### Exercise goal
All lines from the one that mentions "Instruction: View the" through the last of the entries below must be copied exactly, with both ends kept.

### Data under study

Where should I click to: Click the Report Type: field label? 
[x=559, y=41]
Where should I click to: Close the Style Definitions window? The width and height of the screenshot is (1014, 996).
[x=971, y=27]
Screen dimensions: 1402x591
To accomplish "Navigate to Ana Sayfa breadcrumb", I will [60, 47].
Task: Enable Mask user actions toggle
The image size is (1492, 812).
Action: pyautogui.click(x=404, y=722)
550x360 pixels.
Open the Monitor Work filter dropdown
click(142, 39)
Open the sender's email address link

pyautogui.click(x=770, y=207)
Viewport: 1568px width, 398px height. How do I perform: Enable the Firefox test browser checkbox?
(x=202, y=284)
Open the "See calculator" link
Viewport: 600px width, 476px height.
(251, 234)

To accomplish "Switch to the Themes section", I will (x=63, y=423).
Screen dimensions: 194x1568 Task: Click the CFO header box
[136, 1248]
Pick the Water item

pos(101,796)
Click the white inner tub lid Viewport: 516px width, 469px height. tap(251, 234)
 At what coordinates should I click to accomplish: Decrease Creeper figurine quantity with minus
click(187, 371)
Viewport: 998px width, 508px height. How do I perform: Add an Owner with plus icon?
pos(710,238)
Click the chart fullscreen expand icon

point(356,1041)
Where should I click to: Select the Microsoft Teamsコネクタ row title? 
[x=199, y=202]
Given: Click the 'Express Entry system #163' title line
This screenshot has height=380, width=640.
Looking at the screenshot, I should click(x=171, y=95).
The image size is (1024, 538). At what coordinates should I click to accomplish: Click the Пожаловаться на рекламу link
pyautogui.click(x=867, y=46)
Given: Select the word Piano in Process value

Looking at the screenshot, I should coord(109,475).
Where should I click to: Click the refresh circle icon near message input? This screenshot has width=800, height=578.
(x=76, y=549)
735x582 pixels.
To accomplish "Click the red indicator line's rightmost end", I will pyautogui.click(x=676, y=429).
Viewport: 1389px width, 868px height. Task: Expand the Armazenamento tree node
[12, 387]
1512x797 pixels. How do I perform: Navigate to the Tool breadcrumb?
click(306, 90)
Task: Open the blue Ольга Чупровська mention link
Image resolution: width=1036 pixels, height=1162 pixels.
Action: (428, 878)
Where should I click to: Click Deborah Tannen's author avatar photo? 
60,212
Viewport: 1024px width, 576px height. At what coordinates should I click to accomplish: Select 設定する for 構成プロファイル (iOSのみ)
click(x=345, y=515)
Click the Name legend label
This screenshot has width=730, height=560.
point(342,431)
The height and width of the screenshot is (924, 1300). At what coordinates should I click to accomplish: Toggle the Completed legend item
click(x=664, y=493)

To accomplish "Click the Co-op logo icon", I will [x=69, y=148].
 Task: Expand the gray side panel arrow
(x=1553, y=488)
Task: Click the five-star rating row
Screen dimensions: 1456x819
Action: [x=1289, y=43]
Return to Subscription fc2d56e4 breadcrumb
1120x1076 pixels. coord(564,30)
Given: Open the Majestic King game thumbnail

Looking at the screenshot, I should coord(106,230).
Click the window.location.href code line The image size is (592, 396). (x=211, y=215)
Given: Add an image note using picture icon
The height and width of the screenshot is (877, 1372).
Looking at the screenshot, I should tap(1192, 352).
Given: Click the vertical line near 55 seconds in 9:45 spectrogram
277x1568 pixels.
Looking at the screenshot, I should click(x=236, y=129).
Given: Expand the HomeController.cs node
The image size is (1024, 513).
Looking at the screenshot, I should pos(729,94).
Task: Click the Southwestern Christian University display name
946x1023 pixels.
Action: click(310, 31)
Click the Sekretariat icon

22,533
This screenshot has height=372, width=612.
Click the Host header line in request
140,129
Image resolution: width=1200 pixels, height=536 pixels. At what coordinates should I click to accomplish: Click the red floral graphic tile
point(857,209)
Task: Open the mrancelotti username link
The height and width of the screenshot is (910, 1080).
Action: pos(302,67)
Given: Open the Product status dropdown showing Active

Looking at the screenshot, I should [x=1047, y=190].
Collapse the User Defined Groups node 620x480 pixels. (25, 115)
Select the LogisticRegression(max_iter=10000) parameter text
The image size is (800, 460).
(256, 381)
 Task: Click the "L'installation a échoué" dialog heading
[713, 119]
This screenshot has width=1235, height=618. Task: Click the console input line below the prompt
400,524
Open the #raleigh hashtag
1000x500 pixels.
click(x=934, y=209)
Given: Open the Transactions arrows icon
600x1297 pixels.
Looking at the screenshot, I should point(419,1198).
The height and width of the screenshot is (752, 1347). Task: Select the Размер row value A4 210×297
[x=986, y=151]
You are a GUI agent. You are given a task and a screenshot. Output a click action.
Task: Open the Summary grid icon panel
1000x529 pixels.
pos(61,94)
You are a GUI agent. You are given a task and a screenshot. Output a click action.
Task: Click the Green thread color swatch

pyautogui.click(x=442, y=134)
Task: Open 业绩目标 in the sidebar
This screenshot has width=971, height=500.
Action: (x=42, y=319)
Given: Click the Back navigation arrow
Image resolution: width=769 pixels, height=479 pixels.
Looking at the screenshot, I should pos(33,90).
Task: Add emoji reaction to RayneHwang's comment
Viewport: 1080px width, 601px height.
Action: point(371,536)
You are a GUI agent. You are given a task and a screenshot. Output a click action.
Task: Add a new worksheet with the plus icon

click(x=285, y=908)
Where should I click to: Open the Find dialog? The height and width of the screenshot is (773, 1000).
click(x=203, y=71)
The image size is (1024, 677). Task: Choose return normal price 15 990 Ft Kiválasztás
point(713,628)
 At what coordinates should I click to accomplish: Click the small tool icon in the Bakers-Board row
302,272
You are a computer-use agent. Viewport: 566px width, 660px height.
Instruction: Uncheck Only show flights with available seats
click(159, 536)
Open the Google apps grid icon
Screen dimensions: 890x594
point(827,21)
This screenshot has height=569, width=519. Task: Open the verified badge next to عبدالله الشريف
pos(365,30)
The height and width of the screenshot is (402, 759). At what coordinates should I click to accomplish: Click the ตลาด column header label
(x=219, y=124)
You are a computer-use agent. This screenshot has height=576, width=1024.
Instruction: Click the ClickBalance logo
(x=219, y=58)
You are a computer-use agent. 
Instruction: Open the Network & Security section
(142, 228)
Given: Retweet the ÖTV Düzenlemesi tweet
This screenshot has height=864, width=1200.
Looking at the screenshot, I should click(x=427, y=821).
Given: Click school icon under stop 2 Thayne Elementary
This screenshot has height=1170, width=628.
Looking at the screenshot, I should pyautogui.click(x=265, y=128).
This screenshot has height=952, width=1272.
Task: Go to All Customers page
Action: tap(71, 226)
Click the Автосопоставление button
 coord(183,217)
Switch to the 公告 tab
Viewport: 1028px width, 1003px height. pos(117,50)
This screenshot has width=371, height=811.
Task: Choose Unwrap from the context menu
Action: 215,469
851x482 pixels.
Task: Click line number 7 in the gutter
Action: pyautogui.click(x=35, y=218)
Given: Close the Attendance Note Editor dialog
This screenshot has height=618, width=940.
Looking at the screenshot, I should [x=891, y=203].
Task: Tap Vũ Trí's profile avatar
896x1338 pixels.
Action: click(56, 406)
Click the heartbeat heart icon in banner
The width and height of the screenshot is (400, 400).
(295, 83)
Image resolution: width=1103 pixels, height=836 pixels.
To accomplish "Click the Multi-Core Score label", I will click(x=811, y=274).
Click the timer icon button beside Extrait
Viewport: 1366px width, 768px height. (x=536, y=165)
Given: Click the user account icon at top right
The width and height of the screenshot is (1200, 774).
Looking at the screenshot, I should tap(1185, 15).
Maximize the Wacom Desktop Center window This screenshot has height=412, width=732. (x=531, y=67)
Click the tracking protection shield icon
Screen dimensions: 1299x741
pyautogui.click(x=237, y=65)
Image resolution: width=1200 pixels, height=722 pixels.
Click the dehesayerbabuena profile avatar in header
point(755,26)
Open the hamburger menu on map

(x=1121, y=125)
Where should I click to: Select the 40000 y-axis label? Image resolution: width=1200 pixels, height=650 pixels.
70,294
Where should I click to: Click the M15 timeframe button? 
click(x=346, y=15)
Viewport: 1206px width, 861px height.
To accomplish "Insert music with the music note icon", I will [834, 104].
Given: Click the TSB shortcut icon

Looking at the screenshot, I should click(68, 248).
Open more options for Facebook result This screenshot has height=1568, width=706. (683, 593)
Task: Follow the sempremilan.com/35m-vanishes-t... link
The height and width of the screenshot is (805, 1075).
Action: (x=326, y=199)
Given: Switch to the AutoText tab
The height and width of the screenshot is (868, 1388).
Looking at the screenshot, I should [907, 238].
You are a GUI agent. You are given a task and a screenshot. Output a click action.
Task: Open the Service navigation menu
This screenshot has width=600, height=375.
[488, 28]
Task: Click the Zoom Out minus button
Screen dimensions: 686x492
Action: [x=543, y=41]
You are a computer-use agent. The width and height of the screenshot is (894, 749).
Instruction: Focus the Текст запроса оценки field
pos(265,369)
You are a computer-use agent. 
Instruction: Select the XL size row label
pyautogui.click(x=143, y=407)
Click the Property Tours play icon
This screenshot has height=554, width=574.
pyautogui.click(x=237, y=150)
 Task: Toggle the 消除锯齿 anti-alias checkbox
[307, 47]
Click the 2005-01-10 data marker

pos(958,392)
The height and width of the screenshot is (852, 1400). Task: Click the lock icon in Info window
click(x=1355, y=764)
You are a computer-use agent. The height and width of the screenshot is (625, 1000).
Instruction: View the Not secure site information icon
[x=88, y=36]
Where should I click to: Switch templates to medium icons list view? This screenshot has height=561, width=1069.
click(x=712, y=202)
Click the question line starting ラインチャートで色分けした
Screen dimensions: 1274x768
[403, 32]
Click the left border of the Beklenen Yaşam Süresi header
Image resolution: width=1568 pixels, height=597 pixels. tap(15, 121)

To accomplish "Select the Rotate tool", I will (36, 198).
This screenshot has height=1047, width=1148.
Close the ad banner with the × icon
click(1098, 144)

### Exercise response
Instruction: View the Not secure site information icon
[x=88, y=36]
Where should I click to: Switch templates to medium icons list view? This screenshot has height=561, width=1069.
click(x=712, y=202)
Click the question line starting ラインチャートで色分けした
Screen dimensions: 1274x768
[403, 32]
Click the left border of the Beklenen Yaşam Süresi header
Image resolution: width=1568 pixels, height=597 pixels. tap(15, 121)

To accomplish "Select the Rotate tool", I will (36, 198).
This screenshot has height=1047, width=1148.
Close the ad banner with the × icon
click(1098, 144)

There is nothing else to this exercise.